Exercise
Reproduce exactly, from the data that follows, the line with "Task: Click the Edit installs toolbar button", the line with "699x634 pixels.", and every line that lies between them.

Information

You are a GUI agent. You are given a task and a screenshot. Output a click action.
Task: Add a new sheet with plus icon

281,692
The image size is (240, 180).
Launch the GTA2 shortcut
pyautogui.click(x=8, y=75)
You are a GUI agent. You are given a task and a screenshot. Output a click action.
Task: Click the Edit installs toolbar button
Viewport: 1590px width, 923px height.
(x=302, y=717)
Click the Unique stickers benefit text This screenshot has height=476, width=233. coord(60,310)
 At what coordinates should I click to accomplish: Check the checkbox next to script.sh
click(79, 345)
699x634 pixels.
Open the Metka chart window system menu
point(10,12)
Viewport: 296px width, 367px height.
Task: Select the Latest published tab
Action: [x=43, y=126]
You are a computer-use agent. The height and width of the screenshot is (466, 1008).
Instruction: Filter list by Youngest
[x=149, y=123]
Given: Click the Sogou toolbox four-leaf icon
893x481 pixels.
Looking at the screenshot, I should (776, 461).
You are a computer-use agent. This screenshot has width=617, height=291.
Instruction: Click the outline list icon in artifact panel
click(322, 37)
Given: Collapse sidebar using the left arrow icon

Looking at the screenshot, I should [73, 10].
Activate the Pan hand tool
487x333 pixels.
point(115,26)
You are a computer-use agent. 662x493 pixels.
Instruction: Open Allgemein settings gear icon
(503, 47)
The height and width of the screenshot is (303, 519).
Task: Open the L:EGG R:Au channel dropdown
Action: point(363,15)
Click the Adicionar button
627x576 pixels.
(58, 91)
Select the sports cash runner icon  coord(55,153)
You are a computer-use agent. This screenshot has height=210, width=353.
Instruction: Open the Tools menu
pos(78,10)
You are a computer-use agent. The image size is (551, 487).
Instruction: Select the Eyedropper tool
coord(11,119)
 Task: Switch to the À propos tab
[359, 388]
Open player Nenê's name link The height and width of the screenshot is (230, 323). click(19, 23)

Output
Task: Click the Edit installs toolbar button
Viewport: 1590px width, 923px height.
(x=302, y=717)
Click the Unique stickers benefit text This screenshot has height=476, width=233. coord(60,310)
 At what coordinates should I click to accomplish: Check the checkbox next to script.sh
click(79, 345)
699x634 pixels.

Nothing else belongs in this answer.